El hartazgo también vota

La historia reciente demuestra que ningún gobierno es invencible y ninguna oposición tiene garantizado el regreso: cuando el hartazgo madura, las urnas suelen ser más crueles que cualquier encuesta. | Alberto Capella

Escrito en OPINIÓN el

Colombia acaba de mandar un mensaje que México debería leer con menos soberbia y más atención. Abelardo de la Espriella ganó la primera vuelta presidencial con 43.74 por ciento de los votos. No le alcanzó para evitar la segunda vuelta porque allá se requiere más del 50 por ciento, pero sí para poner contra las cuerdas al proyecto político de Gustavo Petro y sacudir el tablero político del continente.

Iván Cepeda, candidato identificado con el petrismo, obtuvo 40.90 por ciento. La izquierda colombiana no está muerta. Conserva base social, estructura, narrativa y una fuerza electoral que nadie debería despreciar. Pero tampoco le alcanzó para esconder el desgaste de un gobierno que prometió cambiar la historia y terminó enredado entre discursos incendiarios, contradicciones, pleitos internos, escándalos, frivolidades, inseguridad creciente y una peligrosa costumbre de culpar siempre a otros.

Petro llegó al poder vendiendo superioridad moral. Ese producto suele caducar rápido cuando la realidad empieza a cobrar facturas. Colombia no votó solamente contra una ideología. Votó contra el cansancio de escuchar demasiadas explicaciones y ver pocos resultados.

La derecha tradicional tampoco salió viva del golpe. Paloma Valencia, la candidata más cercana al uribismo, apenas alcanzó 6.92 por ciento. Ese número es una bofetada política. Dice que Álvaro Uribe sigue siendo una figura histórica, pero ya no basta invocarlo para ganar una presidencia. Dice que la oposición ortodoxa envejeció, se encerró en sus propias nostalgias y confundió memoria con futuro.

Por eso la lectura no puede ser tan simple como decir que ganó la derecha. La historia es más incómoda. Colombia castigó al mismo tiempo al petrismo soberbio y al uribismo agotado.

En ese vacío apareció De la Espriella. Polémico, estridente, provocador, mediático, con excesos evidentes y con una biografía que sus adversarios seguirán revisando con lupa. Pero entendió algo que muchos partidos dejaron de escuchar. Millones de ciudadanos ya no querían otro sermón ideológico. Querían un vehículo para expresar enojo.

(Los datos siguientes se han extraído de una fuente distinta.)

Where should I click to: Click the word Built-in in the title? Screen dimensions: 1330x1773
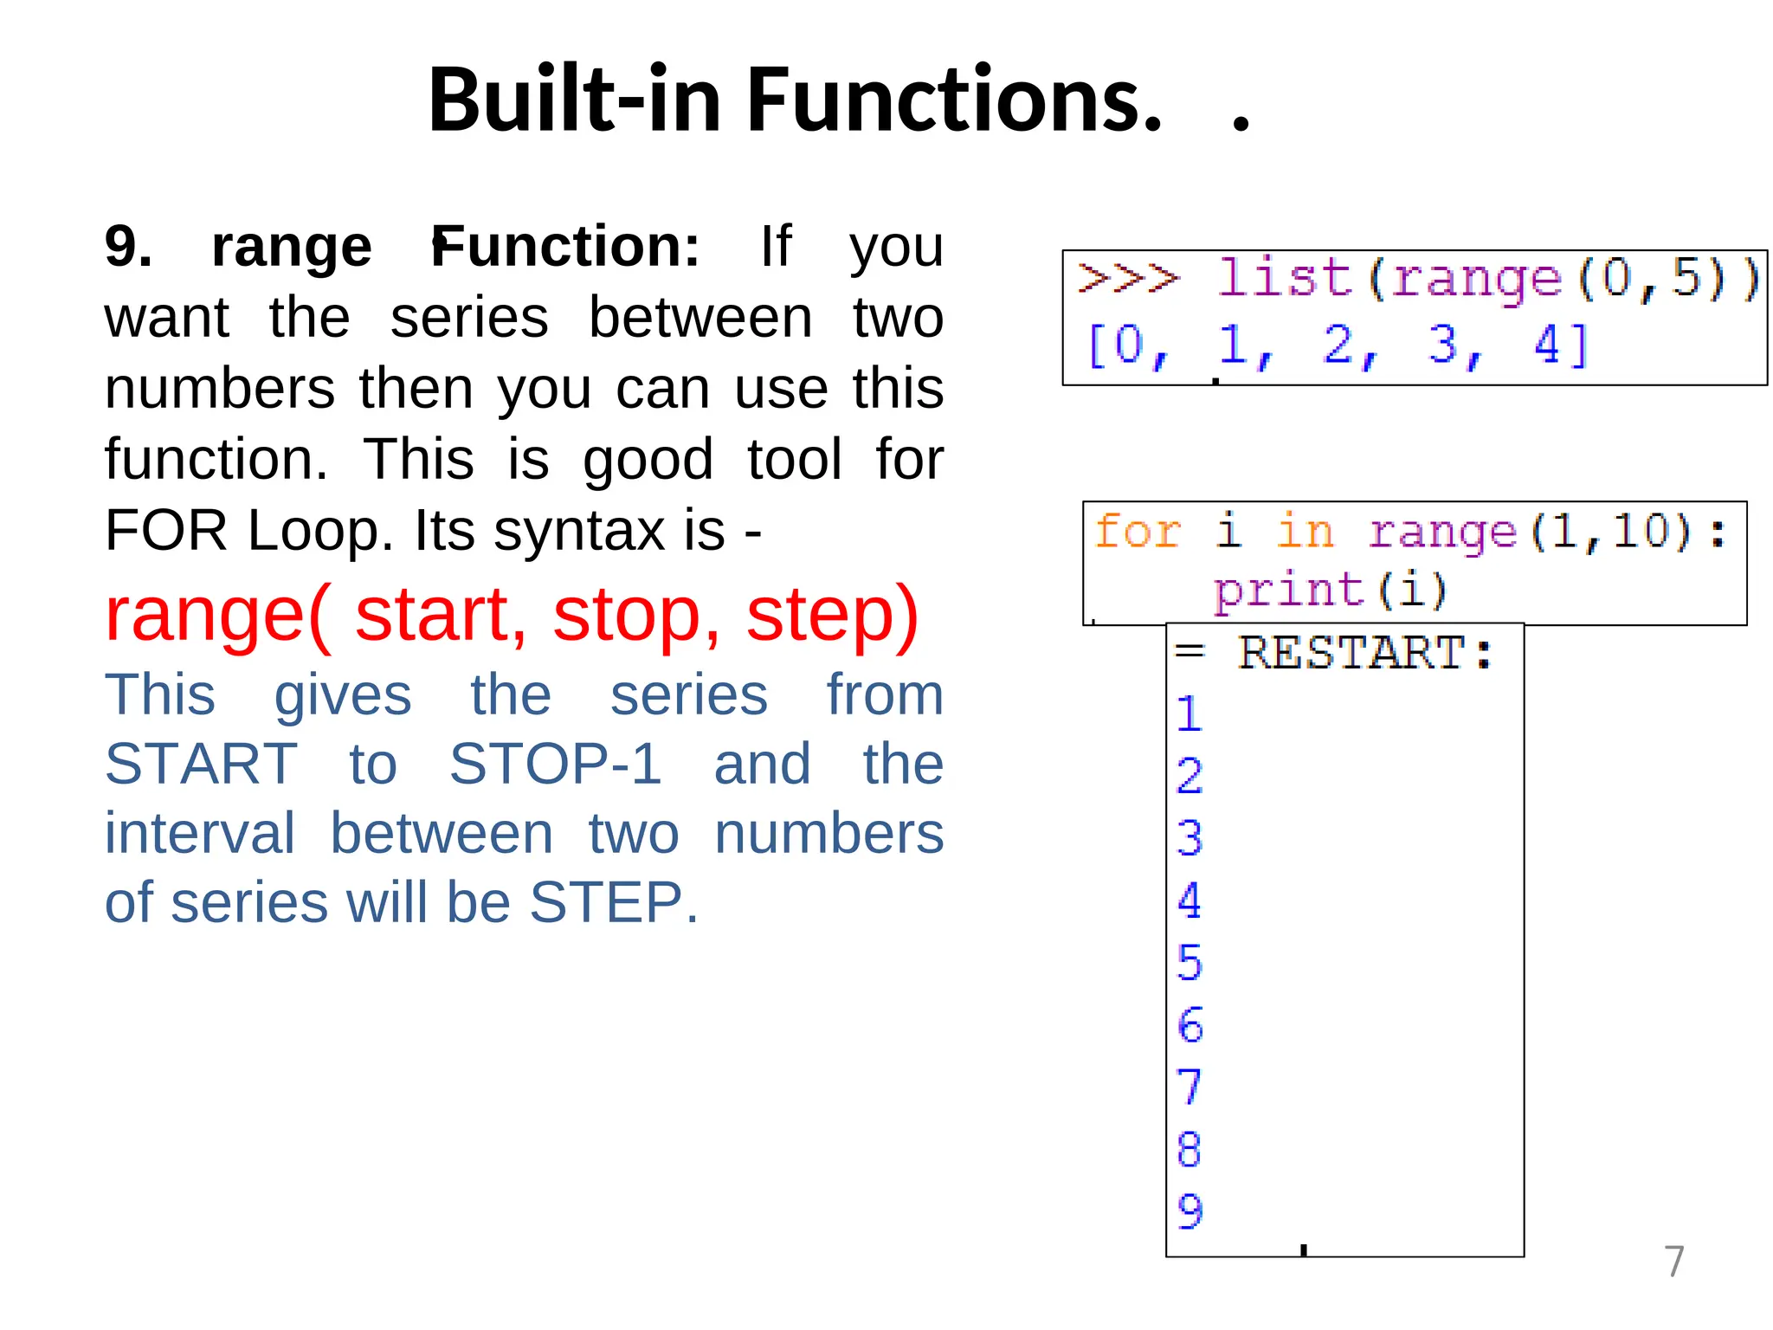tap(575, 100)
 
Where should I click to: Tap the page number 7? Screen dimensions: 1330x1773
tap(1674, 1262)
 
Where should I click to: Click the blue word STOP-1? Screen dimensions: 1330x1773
tap(555, 765)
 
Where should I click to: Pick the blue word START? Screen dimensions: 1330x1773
tap(201, 765)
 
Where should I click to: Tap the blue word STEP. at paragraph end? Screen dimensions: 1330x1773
tap(613, 903)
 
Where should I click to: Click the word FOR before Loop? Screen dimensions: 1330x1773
tap(171, 530)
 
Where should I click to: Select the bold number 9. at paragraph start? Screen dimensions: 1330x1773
tap(128, 247)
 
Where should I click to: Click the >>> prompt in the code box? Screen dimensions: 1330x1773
tap(1128, 279)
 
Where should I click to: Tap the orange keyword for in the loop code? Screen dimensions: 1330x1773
tap(1137, 531)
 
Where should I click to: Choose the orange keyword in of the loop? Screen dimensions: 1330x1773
tap(1305, 531)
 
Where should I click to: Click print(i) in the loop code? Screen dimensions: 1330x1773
tap(1330, 591)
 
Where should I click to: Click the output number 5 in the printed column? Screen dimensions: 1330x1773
tap(1190, 963)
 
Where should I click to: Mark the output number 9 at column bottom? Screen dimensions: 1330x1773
tap(1190, 1211)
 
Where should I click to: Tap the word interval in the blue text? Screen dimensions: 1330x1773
tap(200, 834)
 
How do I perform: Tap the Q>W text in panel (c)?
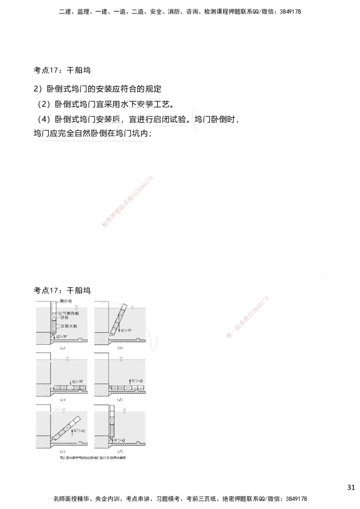(77, 382)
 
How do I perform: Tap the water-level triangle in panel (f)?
(124, 411)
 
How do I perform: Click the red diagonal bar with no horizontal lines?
(128, 202)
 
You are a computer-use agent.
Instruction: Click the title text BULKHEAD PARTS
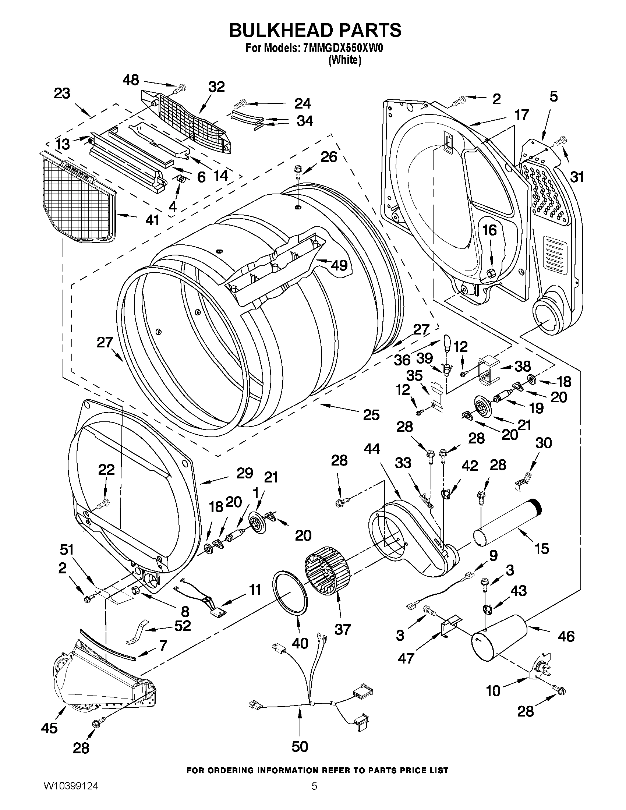(315, 31)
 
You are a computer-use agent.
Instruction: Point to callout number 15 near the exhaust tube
(542, 548)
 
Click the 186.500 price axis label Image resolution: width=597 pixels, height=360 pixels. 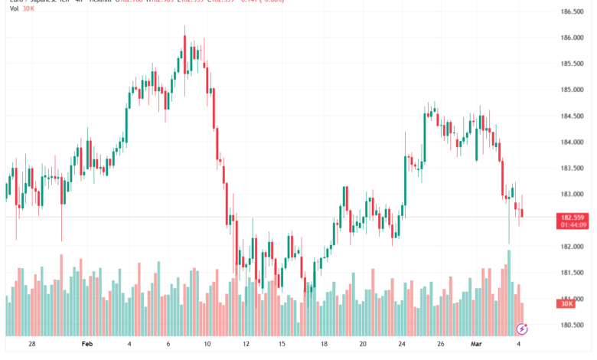[x=572, y=11]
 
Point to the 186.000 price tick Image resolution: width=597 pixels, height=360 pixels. [x=572, y=38]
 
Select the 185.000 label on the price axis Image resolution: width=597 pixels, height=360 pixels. [x=572, y=90]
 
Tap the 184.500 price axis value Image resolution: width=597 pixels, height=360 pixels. [x=572, y=116]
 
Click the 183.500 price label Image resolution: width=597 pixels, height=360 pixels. [x=572, y=169]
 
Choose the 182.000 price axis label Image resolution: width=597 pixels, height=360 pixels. [x=572, y=247]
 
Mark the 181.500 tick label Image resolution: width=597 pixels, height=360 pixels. [x=572, y=273]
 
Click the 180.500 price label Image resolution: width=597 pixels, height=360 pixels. [x=572, y=325]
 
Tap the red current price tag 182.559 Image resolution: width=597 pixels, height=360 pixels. [x=573, y=218]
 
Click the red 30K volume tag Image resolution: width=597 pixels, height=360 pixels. [x=567, y=304]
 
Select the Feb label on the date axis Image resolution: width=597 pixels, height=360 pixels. [x=86, y=345]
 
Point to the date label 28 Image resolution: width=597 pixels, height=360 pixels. [x=31, y=345]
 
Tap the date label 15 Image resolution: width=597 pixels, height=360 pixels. [x=282, y=345]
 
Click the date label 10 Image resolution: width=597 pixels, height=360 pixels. [x=207, y=345]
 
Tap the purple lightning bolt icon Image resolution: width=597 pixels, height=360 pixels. [x=522, y=329]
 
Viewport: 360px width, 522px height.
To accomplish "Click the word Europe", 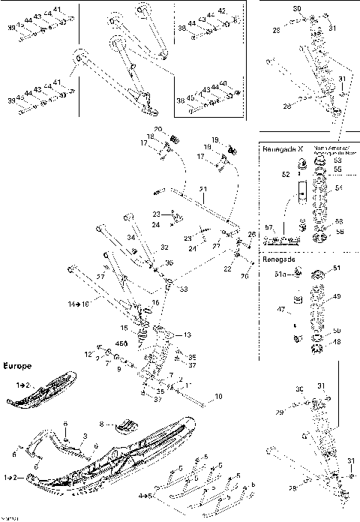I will point(16,367).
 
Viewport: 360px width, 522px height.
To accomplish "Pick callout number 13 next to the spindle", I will point(187,334).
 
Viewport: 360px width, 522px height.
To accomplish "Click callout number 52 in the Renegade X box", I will point(284,174).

Su avance recuerda fenómenos recientes en otras partes del continente. No porque sea igual a Milei, Noboa o Trump. No lo es. Pero todos lograron capitalizar una misma emoción social. El hartazgo. Ese combustible político que aparece cuando la gente se cansa de gobiernos que prometen redención y oposiciones que sólo ofrecen reciclaje.

También las encuestas volvieron a tropezar. Durante semanas, buena parte del debate giró alrededor de mediciones que no alcanzaron a registrar lo que estaba pasando en la calle. Otra vez los números de escritorio llegaron tarde al humor ciudadano. Otra vez las élites políticas descubrieron que la sociedad se mueve más rápido que sus consultores.

México debería mirar este proceso rumbo a 2027. Ese año estarán en disputa 17 gubernaturas. Diecisiete espacios de poder territorial donde se medirá mucho más que popularidad partidista. Se medirá seguridad, economía, abuso de poder, hartazgo local, arrogancia gubernamental y capacidad real de la oposición para convertirse en alternativa.

Morena no debería mirar a Colombia con burla ni con exceso de confianza. La oposición mexicana tampoco debería celebrarlo como si el enojo ciudadano ya le perteneciera. El hartazgo no tiene credencial de partido. Puede castigar a un gobierno que decepciona, pero también puede castigar a una oposición que no se organiza, no se renueva, no emociona y sigue creyendo que los errores del adversario son una estrategia electoral.

Colombia acaba de demostrar que los ciudadanos pueden cansarse de dos proyectos al mismo tiempo. Del gobierno que prometió cambiarlo todo y terminó pareciéndose demasiado a lo que criticaba. Y de la oposición que siguió mirando por el espejo retrovisor mientras el país buscaba otra salida.

La historia reciente demuestra que ningún gobierno es invencible y ninguna oposición tiene garantizado el regreso. Cuando el hartazgo madura, las urnas suelen ser más crueles que cualquier encuesta.